## SUPPLIED INFORMATION:
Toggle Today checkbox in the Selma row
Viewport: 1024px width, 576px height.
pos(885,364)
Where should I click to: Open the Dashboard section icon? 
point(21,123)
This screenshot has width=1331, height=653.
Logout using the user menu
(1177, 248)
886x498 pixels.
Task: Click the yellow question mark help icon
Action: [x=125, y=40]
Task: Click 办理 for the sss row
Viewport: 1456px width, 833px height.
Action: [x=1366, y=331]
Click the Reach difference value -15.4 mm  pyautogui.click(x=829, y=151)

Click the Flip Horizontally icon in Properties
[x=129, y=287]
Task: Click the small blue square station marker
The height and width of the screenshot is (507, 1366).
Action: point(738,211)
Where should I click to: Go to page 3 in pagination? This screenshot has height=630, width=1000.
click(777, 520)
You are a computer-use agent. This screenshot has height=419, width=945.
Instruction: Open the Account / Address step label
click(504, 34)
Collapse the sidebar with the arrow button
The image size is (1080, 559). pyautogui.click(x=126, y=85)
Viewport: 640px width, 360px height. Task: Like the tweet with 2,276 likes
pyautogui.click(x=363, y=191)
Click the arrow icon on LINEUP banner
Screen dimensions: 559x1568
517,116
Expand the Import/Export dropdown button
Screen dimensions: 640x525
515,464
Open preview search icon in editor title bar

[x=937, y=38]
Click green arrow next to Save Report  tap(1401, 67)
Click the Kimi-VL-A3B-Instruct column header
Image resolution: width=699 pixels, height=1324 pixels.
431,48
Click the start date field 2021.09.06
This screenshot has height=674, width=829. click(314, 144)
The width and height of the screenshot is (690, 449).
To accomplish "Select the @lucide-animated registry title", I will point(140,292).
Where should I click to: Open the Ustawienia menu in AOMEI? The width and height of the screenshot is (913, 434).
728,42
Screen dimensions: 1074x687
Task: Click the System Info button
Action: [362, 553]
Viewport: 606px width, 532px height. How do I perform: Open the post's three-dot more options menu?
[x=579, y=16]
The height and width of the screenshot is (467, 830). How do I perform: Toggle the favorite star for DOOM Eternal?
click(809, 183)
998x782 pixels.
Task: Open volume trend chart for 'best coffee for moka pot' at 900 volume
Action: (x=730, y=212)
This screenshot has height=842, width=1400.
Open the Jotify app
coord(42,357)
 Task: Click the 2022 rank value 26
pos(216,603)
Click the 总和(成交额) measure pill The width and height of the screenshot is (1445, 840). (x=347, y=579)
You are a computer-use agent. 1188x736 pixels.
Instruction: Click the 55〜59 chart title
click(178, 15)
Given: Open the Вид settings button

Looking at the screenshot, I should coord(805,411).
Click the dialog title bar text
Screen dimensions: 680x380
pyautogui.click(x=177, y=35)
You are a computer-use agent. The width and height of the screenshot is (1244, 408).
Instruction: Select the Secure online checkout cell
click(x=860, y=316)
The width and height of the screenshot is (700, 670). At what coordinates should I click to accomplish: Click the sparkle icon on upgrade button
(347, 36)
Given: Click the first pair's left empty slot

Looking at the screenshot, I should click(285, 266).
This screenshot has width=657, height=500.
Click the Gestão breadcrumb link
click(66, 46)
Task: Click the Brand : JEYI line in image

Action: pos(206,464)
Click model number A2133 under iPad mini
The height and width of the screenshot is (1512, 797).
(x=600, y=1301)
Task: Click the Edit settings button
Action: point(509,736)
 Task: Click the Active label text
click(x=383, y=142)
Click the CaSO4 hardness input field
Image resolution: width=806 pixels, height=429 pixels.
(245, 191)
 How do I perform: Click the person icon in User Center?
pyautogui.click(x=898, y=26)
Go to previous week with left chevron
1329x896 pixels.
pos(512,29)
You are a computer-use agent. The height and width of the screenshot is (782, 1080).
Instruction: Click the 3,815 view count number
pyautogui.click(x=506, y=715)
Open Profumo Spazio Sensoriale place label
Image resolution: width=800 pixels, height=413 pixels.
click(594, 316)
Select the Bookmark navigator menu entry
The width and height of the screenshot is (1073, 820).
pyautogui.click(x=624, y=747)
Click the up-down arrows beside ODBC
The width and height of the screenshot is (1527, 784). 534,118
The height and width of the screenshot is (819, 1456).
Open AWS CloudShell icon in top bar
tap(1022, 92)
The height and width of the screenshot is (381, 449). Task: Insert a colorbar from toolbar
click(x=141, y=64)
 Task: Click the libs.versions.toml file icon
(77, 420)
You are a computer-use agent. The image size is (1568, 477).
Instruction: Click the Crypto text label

## EXERCISE REQUIREMENTS:
Copy all of the rows above word for word, line by line.

## RESPONSE TO THIS EXERCISE:
Toggle Today checkbox in the Selma row
Viewport: 1024px width, 576px height.
pos(885,364)
Where should I click to: Open the Dashboard section icon? 
point(21,123)
This screenshot has width=1331, height=653.
Logout using the user menu
(1177, 248)
886x498 pixels.
Task: Click the yellow question mark help icon
Action: [x=125, y=40]
Task: Click 办理 for the sss row
Viewport: 1456px width, 833px height.
Action: [x=1366, y=331]
Click the Reach difference value -15.4 mm  pyautogui.click(x=829, y=151)

Click the Flip Horizontally icon in Properties
[x=129, y=287]
Task: Click the small blue square station marker
The height and width of the screenshot is (507, 1366).
Action: point(738,211)
Where should I click to: Go to page 3 in pagination? This screenshot has height=630, width=1000.
click(777, 520)
You are a computer-use agent. This screenshot has height=419, width=945.
Instruction: Open the Account / Address step label
click(504, 34)
Collapse the sidebar with the arrow button
The image size is (1080, 559). pyautogui.click(x=126, y=85)
Viewport: 640px width, 360px height. Task: Like the tweet with 2,276 likes
pyautogui.click(x=363, y=191)
Click the arrow icon on LINEUP banner
Screen dimensions: 559x1568
517,116
Expand the Import/Export dropdown button
Screen dimensions: 640x525
515,464
Open preview search icon in editor title bar

[x=937, y=38]
Click green arrow next to Save Report  tap(1401, 67)
Click the Kimi-VL-A3B-Instruct column header
Image resolution: width=699 pixels, height=1324 pixels.
431,48
Click the start date field 2021.09.06
This screenshot has height=674, width=829. click(314, 144)
The width and height of the screenshot is (690, 449).
To accomplish "Select the @lucide-animated registry title", I will point(140,292).
Where should I click to: Open the Ustawienia menu in AOMEI? The width and height of the screenshot is (913, 434).
728,42
Screen dimensions: 1074x687
Task: Click the System Info button
Action: [362, 553]
Viewport: 606px width, 532px height. How do I perform: Open the post's three-dot more options menu?
[x=579, y=16]
The height and width of the screenshot is (467, 830). How do I perform: Toggle the favorite star for DOOM Eternal?
click(809, 183)
998x782 pixels.
Task: Open volume trend chart for 'best coffee for moka pot' at 900 volume
Action: (x=730, y=212)
This screenshot has height=842, width=1400.
Open the Jotify app
coord(42,357)
 Task: Click the 2022 rank value 26
pos(216,603)
Click the 总和(成交额) measure pill The width and height of the screenshot is (1445, 840). (x=347, y=579)
You are a computer-use agent. 1188x736 pixels.
Instruction: Click the 55〜59 chart title
click(178, 15)
Given: Open the Вид settings button

Looking at the screenshot, I should coord(805,411).
Click the dialog title bar text
Screen dimensions: 680x380
pyautogui.click(x=177, y=35)
You are a computer-use agent. The width and height of the screenshot is (1244, 408).
Instruction: Select the Secure online checkout cell
click(x=860, y=316)
The width and height of the screenshot is (700, 670). At what coordinates should I click to accomplish: Click the sparkle icon on upgrade button
(347, 36)
Given: Click the first pair's left empty slot

Looking at the screenshot, I should click(285, 266).
This screenshot has width=657, height=500.
Click the Gestão breadcrumb link
click(66, 46)
Task: Click the Brand : JEYI line in image

Action: pos(206,464)
Click model number A2133 under iPad mini
The height and width of the screenshot is (1512, 797).
(x=600, y=1301)
Task: Click the Edit settings button
Action: point(509,736)
 Task: Click the Active label text
click(x=383, y=142)
Click the CaSO4 hardness input field
Image resolution: width=806 pixels, height=429 pixels.
(245, 191)
 How do I perform: Click the person icon in User Center?
pyautogui.click(x=898, y=26)
Go to previous week with left chevron
1329x896 pixels.
pos(512,29)
You are a computer-use agent. The height and width of the screenshot is (782, 1080).
Instruction: Click the 3,815 view count number
pyautogui.click(x=506, y=715)
Open Profumo Spazio Sensoriale place label
Image resolution: width=800 pixels, height=413 pixels.
click(594, 316)
Select the Bookmark navigator menu entry
The width and height of the screenshot is (1073, 820).
pyautogui.click(x=624, y=747)
Click the up-down arrows beside ODBC
The width and height of the screenshot is (1527, 784). 534,118
The height and width of the screenshot is (819, 1456).
Open AWS CloudShell icon in top bar
tap(1022, 92)
The height and width of the screenshot is (381, 449). Task: Insert a colorbar from toolbar
click(x=141, y=64)
 Task: Click the libs.versions.toml file icon
(77, 420)
You are a computer-use agent. The image size is (1568, 477).
Instruction: Click the Crypto text label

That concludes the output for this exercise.